On February 5, the Food and Drug Administration (FDA) announced a major change in how the agency will regulate claims about artificial colors in foods.
In a “Letter to the Food Industry,” the FDA declared that the agency would exercise enforcement discretion under Section 403(a)(1) of the Federal Food, Drug, and Cosmetic (FD&C) Act if a company makes certain voluntary labeling claims about the absence of artificial colors in foods. According to the letter, the FDA does not intend to take enforcement action under the statute based on any of the following labeling claims, as long as the food contains no FD&C Act-certified color:
- “Made without artificial food colors/coloring”;
- “No artificial color/colors/coloring”; and
- “No added artificial color/colors/coloring.”
The FDA described its policy change as part of the Make America Healthy Again initiative and its efforts to encourage manufacturers to eliminate petroleum-based dyes from food products.
Under existing FDA regulations, “artificial color” or “artificial coloring” means any color additive. As a result, claiming that a food is free of artificial colors when in fact the food contains noncertified color additives (such as spirulina extract or beetroot red) has risked enforcement action by the FDA on the ground that the food is misbranded under Section 403(a)(1) due to false or misleading labeling. Under the new policy, the FDA no longer intends to pursue such enforcement actions.
However, the underlying statutory and regulatory provisions under which all color additives have been treated as artificial colors remain intact. Manufacturers likewise will still face risks that state regulators or private plaintiffs will argue that “no artificial color” claims are false or misleading if a product contains a noncertified color additive.
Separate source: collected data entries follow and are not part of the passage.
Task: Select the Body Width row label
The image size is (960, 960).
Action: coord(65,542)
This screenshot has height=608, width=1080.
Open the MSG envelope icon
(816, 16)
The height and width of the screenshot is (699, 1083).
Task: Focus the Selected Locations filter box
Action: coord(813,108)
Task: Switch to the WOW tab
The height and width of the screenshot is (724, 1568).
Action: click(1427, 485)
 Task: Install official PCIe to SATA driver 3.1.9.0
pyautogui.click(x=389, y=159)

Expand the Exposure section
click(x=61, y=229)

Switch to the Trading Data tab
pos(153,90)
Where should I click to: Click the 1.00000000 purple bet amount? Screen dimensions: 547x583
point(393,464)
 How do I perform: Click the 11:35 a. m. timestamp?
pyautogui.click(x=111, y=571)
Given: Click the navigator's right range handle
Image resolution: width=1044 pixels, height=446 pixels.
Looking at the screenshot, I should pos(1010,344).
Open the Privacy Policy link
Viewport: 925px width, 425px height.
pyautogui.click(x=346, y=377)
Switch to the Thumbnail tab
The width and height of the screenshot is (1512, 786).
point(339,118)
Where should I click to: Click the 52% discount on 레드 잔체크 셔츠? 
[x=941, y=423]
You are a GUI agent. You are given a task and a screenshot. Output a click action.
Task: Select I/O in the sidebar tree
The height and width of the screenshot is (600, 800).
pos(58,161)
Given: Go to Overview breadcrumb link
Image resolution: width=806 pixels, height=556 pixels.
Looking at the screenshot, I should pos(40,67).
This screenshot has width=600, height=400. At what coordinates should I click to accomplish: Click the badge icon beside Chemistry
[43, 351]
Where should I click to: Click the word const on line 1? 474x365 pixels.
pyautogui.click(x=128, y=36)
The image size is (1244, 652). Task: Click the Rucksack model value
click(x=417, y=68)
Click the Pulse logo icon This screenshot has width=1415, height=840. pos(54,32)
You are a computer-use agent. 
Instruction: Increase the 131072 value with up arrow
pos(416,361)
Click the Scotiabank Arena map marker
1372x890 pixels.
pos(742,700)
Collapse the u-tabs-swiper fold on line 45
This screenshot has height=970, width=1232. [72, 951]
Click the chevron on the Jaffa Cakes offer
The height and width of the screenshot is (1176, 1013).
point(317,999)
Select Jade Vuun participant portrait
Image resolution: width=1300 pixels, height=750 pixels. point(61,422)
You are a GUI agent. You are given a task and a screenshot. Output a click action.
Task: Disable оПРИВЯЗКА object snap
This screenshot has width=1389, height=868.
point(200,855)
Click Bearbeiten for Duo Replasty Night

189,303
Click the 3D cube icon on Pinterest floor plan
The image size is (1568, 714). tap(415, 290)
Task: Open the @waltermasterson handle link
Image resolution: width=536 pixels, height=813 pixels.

In this way, the FDA’s enforcement discretion policy reduces the risk of federal enforcement but also contributes to a more uncertain regulatory landscape. State regulators and private litigants even may point to the FDA’s letter as evidence that “no artificial color” claims for foods with noncertified color additives are false or misleading, on the theory that a policy of enforcement discretion would be unnecessary if the claims were accurate and not misleading.
Food manufacturers considering labeling changes in light of this new flexibility at the federal level should continue to monitor trends in private litigation and regulatory developments at the state level, and should maintain compliance programs designed to address regulatory and litigation risks wherever their products are sold.